**Work instructions:**
The lines to repeat run from the one containing "推し図鑑を作ろう】公開しました (1276, 298)" through the last line of the records below; repeat them exactly and give nothing more.
Available records below:
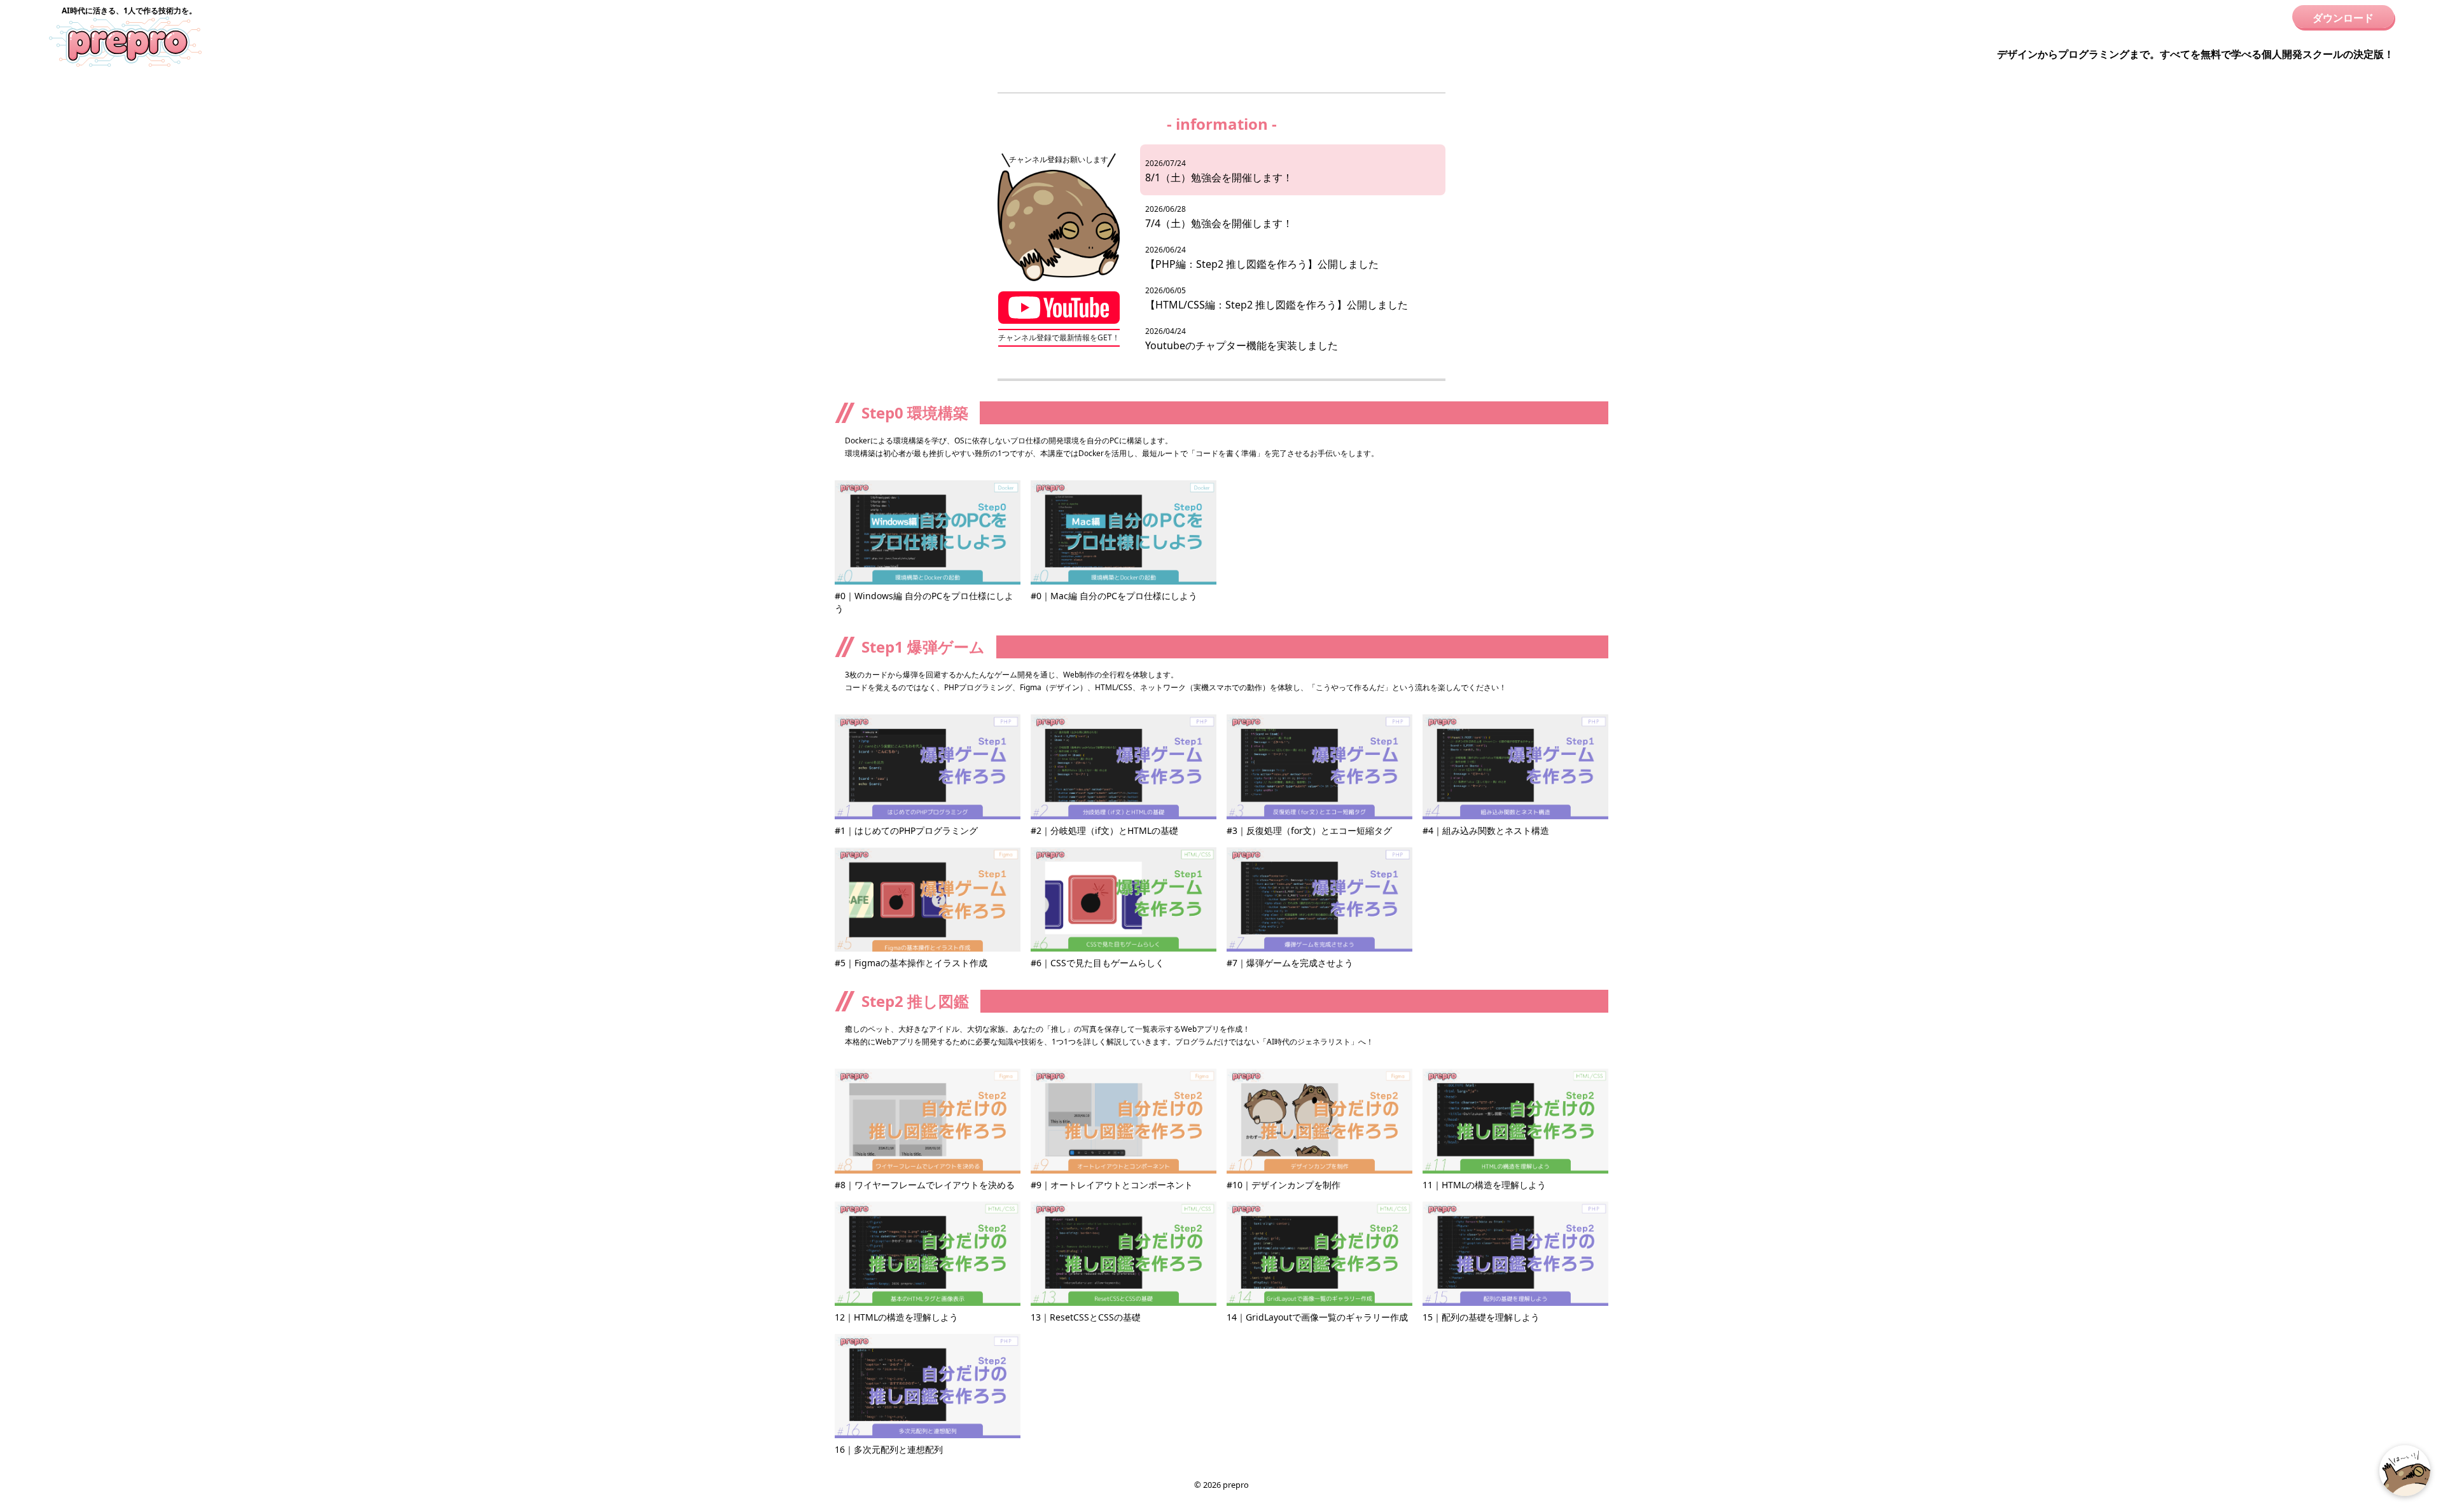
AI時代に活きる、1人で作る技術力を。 (129, 10)
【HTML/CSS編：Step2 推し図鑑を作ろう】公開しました (1276, 298)
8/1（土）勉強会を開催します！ (1219, 171)
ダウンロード (2343, 18)
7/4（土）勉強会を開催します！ (1219, 217)
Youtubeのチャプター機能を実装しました (1241, 339)
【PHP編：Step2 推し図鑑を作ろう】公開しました (1262, 257)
End of Available records.
**Result:**
【HTML/CSS編：Step2 推し図鑑を作ろう】公開しました (1276, 298)
8/1（土）勉強会を開催します！ (1219, 171)
ダウンロード (2343, 18)
7/4（土）勉強会を開催します！ (1219, 217)
Youtubeのチャプター機能を実装しました (1241, 339)
【PHP編：Step2 推し図鑑を作ろう】公開しました (1262, 257)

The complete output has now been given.